> [Extrait source]
Le Journal de Michel Perdrial

Le Journal de Michel Perdrial




Loïc Boyer
Je suis l’auteur de textes courts qui furent publiés depuis mil neuf cent quatre-vingt-quinze dans des revues littéraires en France (Supérieur Inconnu, Supplément d’Ame, Nouvelle Donne, Le Bord de l’Eau, Pris de Peur, l’Art du Bref, Sol’Air, Gros Textes, Salmigondis, Verso, Décharge, Bulle, Filigranes, Diérèse, Martobre, Comme ça et Autrement, (Cahier d’) Ecritures, La Nef des Fous), en Belgique (Traversées, Ecrits Vains, L’Arbre à Plumes, Inédit Nouveau, Bleu d’Encre), au Canada (Les Saisons Littéraires) et en Italie (Les Cahiers du Ru).
Les courageuses Editions du Chardon ont publié en mil neuf cent quatre-vingt-dix-neuf Erotica, un recueil de vingt-huit de ces textes, illustré par Isabelle Pio et Antoine Lopez et préfacé par Sarane Alexandrian, toujours disponible auprès de moi.
Je suis également l’auteur d’une pièce de théâtre et de plusieurs romans ou récits à ce jour inédits.
Depuis le onze novembre deux mille six, je publie mon Journal via Internet, un temps sous-titré Persiflages, moquages et autres énervages mâtinés de complimentages et de contentages. Sa première partie est lisible chez Eklablog, la deuxième ici.
Je vis au centre de Rouen dans un ancien monastère où autrefois les Sœurs de la Miséricorde se vouaient à l’éducation des jeunes filles.







Rss

4 mars 2015


Ultimes extraits à mon goût du Journal de Jules Renard (Bouquins Laffont) :
On ne demande de mes nouvelles que pour avoir le droit de me raconter tous ses malheurs. (dix-huit août mil neuf cent cinq)

> [Données fournies]

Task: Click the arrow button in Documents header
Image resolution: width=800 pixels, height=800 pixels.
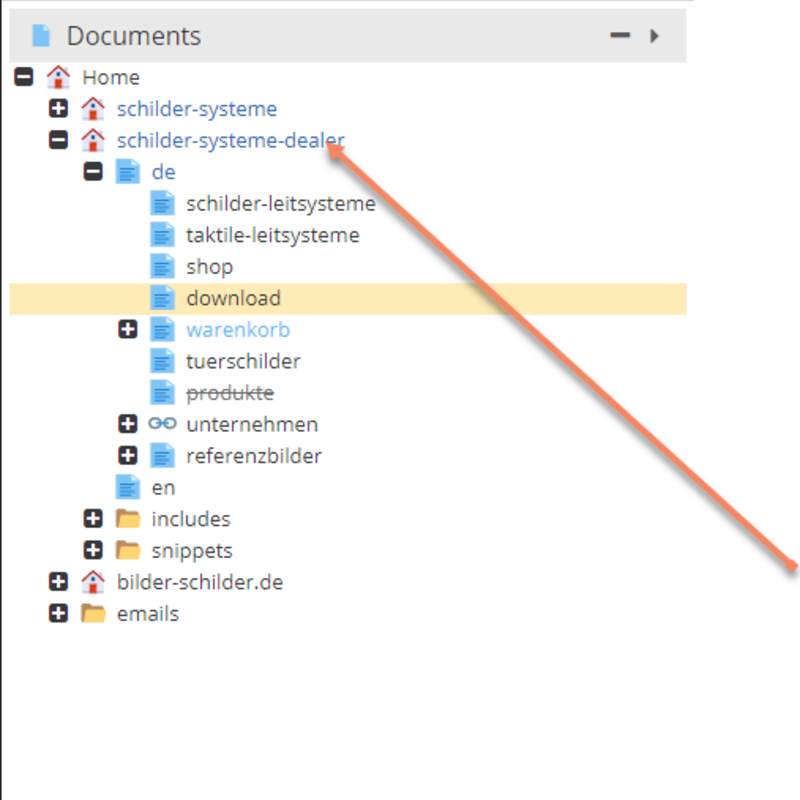Action: coord(654,36)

> [Consigne]
Rédigez la suite de l'extrait source, ce billet qui recueille des citations du Journal de Jules Renard, en reprenant après sa dernière phrase. Les lignes constituent un matériau à part, distinct de l'extrait source.

> [Réponse]
Famille. La recevoir du bout des lèvres, du bout des doigts, et enfin, du bout du pied. (trois septembre mil neuf cent cinq)
Nouvelle démentie et rementie. (dix-huit novembre mil neuf cent cinq)
Instituteurs. Ils disent encore « M. l’Inspecteur » comme ils diraient « Sire » ou « l’Empereur ». (quinze juin mil neuf cent six)
Nietzsche. Ce que j’en pense ? C’est qu’il y a bien des lettres inutiles dans son nom. (sept juillet mil neuf cent six)
On ne sait pas comment ils feraient pour élever leurs enfants si la mort ne les aidait pas. (dix-neuf février mil neuf cent sept)
Les épreuves que Dieu lui envoie. On dirait qu’elle parle d’un photographe. (six juillet mil neuf cent sept)
A considérer les appétits bourgeois, je me sens capable de me passer de tout. (trois août mil neuf cent sept)
L’auto, l’ennui vertigineux.
Ils vous demandent tout de suite combien de chevaux. Disons 1 500 et n’en parlons plus. (vingt-neuf aout mil neuf cent sept)
L’ouvrier a l’air de vivre, si on le compare au paysan mort. (vingt-trois août mil neuf cent huit)
N’écoutant que son courage, qui ne lui disait rien, il se garda bien d’intervenir. (dix-huit octobre mil neuf cent huit)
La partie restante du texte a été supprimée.